AIM OF THE EXERCISE: Reproduce the records below exactly from their first line through the line containing "Networks (106, 1485)", omitting all pictures.

--- DATA SUPPLIED Enclosed Below ---

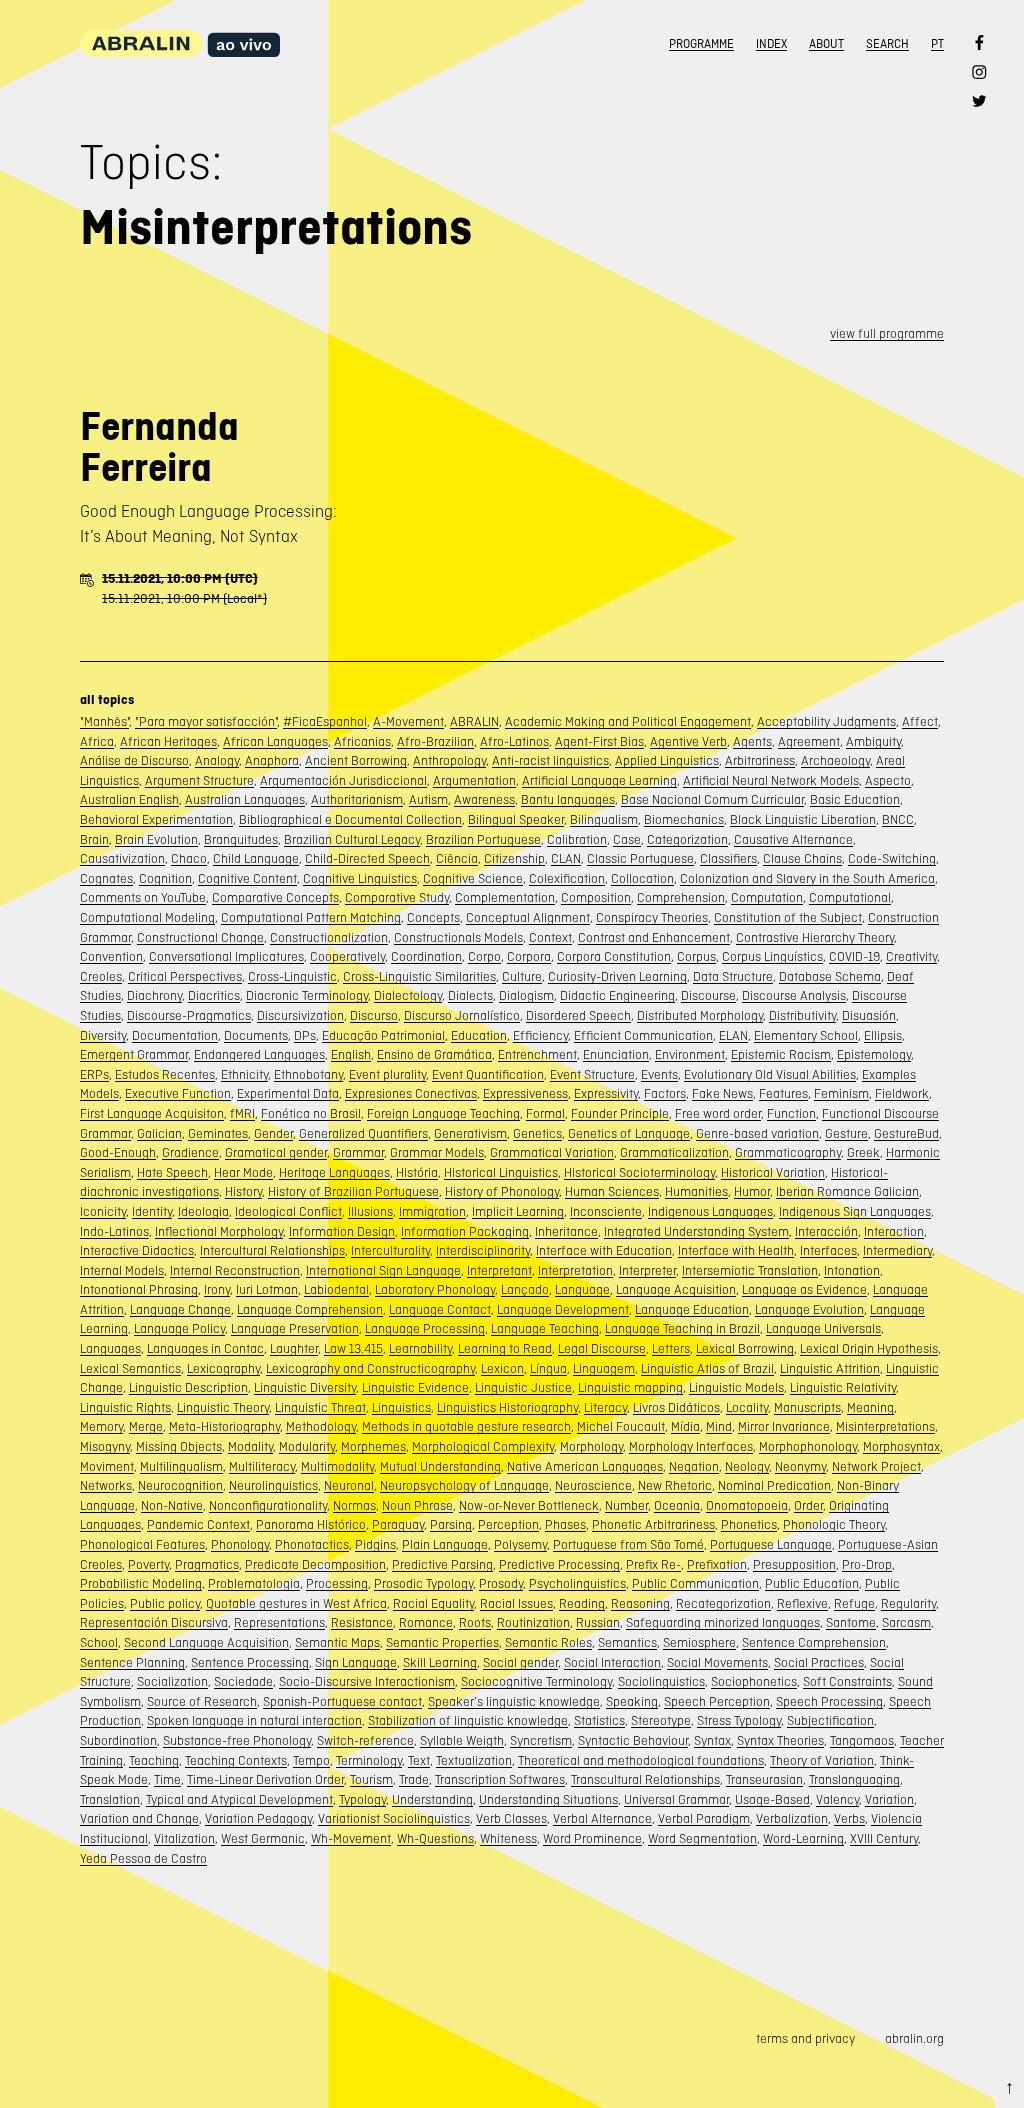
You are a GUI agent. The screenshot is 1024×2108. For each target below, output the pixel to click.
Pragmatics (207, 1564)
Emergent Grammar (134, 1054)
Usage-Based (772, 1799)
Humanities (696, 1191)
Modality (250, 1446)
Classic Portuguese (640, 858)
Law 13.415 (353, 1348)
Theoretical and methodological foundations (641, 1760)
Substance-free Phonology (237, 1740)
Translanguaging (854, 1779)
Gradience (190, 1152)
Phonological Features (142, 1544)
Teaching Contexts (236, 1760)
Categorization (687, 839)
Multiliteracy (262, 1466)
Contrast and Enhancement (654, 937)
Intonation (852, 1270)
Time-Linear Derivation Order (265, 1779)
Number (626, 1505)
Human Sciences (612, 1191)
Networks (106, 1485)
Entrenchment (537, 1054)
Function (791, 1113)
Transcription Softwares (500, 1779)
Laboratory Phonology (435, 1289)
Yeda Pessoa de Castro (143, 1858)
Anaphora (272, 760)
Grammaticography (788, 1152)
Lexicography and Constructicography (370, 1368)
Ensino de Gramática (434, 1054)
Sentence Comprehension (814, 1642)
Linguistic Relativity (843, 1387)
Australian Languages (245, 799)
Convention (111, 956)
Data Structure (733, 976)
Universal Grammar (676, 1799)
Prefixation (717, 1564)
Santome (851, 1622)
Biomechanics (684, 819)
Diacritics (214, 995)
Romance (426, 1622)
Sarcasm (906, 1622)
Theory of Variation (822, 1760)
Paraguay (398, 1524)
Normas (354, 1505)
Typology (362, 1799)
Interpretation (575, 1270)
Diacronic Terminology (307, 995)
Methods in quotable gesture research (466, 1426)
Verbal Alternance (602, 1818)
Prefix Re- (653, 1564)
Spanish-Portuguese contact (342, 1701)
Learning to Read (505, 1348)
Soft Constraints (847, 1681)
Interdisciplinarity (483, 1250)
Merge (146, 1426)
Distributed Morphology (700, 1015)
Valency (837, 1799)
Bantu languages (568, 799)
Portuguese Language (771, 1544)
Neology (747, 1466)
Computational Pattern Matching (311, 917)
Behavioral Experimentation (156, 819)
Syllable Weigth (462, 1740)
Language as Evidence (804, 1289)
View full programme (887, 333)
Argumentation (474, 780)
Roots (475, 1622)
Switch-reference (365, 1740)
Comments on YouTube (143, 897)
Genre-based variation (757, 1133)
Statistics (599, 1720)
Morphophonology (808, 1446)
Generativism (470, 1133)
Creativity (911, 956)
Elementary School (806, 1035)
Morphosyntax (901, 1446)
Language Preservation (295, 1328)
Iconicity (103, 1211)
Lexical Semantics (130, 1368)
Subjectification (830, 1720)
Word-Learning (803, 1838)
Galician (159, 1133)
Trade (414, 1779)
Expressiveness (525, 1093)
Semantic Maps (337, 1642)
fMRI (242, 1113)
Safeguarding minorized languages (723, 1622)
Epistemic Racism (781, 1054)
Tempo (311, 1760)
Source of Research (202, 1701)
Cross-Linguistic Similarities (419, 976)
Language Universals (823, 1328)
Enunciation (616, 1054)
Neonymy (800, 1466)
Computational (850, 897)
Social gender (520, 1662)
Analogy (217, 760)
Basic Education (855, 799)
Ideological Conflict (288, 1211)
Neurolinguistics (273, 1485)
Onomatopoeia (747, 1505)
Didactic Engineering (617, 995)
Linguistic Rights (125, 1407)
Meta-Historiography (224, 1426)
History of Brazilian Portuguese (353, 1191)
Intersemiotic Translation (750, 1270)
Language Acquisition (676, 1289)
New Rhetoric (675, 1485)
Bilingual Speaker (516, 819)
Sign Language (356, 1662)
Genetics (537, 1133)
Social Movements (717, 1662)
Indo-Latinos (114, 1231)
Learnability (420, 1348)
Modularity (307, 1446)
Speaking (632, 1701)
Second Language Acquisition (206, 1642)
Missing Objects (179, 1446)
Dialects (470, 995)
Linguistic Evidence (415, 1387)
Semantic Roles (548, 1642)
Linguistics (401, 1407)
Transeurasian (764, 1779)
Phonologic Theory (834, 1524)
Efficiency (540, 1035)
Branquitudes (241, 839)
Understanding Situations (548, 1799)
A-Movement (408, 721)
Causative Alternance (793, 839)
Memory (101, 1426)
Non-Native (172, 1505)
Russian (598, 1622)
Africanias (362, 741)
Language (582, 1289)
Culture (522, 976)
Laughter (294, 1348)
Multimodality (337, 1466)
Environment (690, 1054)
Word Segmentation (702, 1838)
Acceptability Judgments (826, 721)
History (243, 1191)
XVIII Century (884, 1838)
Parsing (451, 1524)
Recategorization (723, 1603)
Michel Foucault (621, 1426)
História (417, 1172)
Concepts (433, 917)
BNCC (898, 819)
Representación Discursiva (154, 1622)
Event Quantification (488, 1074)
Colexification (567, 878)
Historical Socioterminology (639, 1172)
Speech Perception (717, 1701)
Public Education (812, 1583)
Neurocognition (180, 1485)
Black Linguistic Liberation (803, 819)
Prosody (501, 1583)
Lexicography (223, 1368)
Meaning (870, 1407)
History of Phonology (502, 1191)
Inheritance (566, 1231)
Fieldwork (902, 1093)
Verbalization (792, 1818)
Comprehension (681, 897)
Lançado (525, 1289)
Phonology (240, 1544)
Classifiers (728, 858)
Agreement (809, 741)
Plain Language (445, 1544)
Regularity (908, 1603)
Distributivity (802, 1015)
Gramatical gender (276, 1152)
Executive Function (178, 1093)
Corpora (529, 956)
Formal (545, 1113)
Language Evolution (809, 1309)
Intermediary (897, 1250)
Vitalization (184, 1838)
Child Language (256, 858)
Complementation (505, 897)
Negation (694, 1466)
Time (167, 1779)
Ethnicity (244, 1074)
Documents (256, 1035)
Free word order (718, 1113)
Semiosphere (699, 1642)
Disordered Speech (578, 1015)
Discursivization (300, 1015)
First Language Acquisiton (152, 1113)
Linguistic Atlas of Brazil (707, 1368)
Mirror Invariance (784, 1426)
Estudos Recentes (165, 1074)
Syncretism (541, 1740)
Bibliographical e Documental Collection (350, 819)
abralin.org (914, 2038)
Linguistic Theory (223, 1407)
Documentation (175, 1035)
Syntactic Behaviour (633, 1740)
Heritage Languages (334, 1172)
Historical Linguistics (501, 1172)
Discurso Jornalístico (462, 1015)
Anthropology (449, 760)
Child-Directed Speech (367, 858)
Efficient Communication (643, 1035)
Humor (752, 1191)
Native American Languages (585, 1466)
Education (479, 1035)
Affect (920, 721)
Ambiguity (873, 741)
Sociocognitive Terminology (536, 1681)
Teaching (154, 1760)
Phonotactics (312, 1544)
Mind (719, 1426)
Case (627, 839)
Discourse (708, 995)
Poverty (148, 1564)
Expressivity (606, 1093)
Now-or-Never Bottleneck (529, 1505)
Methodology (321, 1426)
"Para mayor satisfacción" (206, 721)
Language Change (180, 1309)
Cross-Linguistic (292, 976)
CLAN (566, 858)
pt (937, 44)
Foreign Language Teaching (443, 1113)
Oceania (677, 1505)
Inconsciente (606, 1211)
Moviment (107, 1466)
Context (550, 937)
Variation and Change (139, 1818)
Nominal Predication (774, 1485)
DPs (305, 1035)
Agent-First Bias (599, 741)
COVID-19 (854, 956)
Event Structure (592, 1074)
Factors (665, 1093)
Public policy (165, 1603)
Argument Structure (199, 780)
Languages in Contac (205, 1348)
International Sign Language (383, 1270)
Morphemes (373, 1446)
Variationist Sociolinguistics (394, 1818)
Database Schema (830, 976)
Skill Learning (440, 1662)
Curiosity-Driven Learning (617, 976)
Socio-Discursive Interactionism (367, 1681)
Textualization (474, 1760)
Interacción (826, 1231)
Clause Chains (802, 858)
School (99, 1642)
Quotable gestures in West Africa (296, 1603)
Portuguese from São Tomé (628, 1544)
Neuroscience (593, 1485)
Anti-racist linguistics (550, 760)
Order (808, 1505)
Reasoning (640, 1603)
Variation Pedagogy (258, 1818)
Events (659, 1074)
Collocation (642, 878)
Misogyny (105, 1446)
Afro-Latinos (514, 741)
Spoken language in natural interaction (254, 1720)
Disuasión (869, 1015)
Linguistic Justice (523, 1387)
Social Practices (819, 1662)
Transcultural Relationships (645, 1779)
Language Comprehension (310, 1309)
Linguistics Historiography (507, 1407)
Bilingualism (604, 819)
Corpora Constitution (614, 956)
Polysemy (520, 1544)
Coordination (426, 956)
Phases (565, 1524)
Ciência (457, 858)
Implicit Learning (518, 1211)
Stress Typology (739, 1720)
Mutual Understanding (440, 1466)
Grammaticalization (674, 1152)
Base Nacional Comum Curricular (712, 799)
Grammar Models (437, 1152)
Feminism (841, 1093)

--- End of Enclosed DATA SUPPLIED ---

EXERCISE RESULT:
You are a GUI agent. The screenshot is 1024×2108. For each target below, output the pixel to click.
Pragmatics (207, 1564)
Emergent Grammar (134, 1054)
Usage-Based (772, 1799)
Humanities (696, 1191)
Modality (250, 1446)
Classic Portuguese (640, 858)
Law 13.415 (353, 1348)
Theoretical and methodological foundations (641, 1760)
Substance-free Phonology (237, 1740)
Translanguaging (854, 1779)
Gradience (190, 1152)
Phonological Features (142, 1544)
Teaching Contexts (236, 1760)
Categorization (687, 839)
Multiliteracy (262, 1466)
Contrast and Enhancement (654, 937)
Intonation (852, 1270)
Time-Linear Derivation Order (265, 1779)
Number (626, 1505)
Human Sciences (612, 1191)
Networks (106, 1485)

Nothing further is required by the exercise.